Dataset records
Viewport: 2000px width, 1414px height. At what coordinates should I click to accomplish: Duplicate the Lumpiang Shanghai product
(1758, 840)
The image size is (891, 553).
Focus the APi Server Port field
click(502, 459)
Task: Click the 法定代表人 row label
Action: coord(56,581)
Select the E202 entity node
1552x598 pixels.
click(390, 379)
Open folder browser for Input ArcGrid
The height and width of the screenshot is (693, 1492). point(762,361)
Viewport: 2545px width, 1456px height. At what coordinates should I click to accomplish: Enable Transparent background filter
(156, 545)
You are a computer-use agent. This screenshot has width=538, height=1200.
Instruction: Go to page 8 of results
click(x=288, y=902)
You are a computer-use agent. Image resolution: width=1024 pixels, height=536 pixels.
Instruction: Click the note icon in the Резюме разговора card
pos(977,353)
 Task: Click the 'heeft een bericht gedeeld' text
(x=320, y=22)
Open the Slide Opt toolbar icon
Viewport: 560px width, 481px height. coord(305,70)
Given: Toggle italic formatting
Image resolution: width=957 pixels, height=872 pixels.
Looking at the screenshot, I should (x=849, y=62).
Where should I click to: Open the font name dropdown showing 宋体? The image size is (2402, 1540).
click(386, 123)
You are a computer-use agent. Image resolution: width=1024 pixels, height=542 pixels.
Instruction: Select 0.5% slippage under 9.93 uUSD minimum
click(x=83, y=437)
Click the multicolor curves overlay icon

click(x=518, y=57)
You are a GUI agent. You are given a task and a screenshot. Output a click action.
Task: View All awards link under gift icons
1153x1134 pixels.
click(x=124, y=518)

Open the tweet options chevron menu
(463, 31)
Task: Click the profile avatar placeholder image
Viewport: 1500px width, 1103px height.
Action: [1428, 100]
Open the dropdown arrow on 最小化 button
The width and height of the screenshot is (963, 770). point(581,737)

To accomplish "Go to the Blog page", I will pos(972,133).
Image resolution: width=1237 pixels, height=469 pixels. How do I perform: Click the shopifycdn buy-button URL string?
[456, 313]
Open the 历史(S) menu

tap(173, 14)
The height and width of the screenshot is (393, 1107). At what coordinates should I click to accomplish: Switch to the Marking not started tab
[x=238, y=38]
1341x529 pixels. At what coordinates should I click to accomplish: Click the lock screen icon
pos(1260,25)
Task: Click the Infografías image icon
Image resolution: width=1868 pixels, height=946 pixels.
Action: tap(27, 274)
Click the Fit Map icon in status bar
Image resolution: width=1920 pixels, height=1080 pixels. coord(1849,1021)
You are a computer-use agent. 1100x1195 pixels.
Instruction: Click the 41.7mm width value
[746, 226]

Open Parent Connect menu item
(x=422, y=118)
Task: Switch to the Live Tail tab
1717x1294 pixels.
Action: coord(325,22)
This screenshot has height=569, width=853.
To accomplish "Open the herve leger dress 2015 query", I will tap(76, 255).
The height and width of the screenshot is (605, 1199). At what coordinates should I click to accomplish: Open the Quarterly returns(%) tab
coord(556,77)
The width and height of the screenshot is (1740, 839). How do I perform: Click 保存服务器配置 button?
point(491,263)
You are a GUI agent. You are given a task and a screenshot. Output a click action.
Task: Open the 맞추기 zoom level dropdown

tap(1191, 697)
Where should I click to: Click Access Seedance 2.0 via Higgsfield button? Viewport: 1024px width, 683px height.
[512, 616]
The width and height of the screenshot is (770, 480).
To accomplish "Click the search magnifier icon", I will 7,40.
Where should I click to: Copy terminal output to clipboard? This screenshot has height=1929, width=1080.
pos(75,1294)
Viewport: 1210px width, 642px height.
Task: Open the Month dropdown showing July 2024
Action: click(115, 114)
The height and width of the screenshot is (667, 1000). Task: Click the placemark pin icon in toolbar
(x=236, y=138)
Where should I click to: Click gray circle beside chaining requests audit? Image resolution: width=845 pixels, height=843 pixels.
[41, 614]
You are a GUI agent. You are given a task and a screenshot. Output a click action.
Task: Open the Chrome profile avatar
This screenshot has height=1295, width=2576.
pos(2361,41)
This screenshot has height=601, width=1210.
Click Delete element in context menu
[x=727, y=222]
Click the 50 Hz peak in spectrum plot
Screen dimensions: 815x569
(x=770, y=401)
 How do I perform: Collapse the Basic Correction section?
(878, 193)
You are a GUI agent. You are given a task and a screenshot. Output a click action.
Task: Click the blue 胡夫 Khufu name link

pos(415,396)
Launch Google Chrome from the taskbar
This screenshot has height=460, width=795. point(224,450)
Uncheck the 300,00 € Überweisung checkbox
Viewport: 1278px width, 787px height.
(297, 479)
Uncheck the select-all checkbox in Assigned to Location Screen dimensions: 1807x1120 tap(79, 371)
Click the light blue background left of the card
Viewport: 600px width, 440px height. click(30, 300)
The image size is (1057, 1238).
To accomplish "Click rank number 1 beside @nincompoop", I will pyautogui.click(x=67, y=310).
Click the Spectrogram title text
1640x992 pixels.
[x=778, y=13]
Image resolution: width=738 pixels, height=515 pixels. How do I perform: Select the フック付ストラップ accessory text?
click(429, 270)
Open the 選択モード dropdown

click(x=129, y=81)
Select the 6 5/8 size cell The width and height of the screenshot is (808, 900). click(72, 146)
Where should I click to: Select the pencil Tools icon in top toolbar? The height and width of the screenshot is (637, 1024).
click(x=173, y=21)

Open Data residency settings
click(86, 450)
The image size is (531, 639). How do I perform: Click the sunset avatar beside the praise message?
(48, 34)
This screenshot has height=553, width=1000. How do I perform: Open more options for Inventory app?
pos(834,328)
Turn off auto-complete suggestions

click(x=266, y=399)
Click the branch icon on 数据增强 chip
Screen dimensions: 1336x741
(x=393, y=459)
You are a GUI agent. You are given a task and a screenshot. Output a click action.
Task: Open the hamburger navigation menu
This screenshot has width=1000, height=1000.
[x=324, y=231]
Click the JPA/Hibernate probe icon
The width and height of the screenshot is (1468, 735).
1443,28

**What needs to be done:**
Rewrite the items from the beginning up to and including the line containing "Viewport: 560px width, 481px", replacing "Instruction" with "Command" and leaving everything else unchanged.

**Exercise answer:**
Viewport: 2000px width, 1414px height. At what coordinates should I click to accomplish: Duplicate the Lumpiang Shanghai product
(1758, 840)
The image size is (891, 553).
Focus the APi Server Port field
click(502, 459)
Task: Click the 法定代表人 row label
Action: coord(56,581)
Select the E202 entity node
1552x598 pixels.
click(390, 379)
Open folder browser for Input ArcGrid
The height and width of the screenshot is (693, 1492). point(762,361)
Viewport: 2545px width, 1456px height. At what coordinates should I click to accomplish: Enable Transparent background filter
(156, 545)
You are a computer-use agent. This screenshot has width=538, height=1200.
Command: Go to page 8 of results
click(x=288, y=902)
You are a computer-use agent. Image resolution: width=1024 pixels, height=536 pixels.
Command: Click the note icon in the Резюме разговора card
pos(977,353)
 Task: Click the 'heeft een bericht gedeeld' text
(x=320, y=22)
Open the Slide Opt toolbar icon
Viewport: 560px width, 481px height. coord(305,70)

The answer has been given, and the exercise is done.